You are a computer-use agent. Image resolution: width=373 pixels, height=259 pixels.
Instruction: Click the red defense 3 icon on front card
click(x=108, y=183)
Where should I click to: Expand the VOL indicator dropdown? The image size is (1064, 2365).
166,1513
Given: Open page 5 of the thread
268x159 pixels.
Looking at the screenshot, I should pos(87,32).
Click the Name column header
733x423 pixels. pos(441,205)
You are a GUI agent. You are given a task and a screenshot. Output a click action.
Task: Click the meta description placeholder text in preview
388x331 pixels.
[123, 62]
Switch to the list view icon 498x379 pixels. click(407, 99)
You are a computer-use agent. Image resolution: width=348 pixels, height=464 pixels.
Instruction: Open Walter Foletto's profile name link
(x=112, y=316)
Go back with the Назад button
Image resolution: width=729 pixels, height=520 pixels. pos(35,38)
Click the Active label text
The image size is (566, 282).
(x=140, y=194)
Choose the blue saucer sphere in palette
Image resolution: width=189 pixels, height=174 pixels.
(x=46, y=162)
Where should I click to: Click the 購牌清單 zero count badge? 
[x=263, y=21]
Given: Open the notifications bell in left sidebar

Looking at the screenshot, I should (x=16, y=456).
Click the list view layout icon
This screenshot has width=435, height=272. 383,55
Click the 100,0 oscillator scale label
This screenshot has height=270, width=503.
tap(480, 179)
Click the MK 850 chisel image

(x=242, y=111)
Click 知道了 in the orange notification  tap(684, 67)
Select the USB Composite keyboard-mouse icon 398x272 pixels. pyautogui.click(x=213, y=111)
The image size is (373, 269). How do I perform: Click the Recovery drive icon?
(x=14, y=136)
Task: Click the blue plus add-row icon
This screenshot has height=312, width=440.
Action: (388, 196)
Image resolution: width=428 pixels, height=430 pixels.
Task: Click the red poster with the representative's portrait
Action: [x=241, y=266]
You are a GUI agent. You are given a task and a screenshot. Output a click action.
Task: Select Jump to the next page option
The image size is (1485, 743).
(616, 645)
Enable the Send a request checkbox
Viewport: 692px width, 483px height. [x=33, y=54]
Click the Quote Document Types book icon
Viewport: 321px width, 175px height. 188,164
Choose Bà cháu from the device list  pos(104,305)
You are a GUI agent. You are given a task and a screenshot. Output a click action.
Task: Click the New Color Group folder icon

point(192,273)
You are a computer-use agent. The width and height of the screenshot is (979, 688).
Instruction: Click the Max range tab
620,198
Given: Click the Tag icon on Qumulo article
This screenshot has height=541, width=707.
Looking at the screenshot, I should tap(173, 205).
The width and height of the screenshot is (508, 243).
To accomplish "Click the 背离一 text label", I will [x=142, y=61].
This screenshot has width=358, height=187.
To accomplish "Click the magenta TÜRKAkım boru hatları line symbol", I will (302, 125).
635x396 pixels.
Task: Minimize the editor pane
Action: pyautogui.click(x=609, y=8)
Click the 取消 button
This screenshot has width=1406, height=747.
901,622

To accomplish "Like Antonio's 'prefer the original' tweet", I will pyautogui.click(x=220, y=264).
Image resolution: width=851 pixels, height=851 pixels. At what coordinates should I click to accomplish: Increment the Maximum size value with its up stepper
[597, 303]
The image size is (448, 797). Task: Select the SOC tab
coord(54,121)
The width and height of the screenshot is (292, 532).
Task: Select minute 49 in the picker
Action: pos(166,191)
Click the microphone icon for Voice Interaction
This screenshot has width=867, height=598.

**Required action:** Reproduce every line of the records containing the string "Choose".

**Answer below:**
Choose the blue saucer sphere in palette
Choose Bà cháu from the device list  pos(104,305)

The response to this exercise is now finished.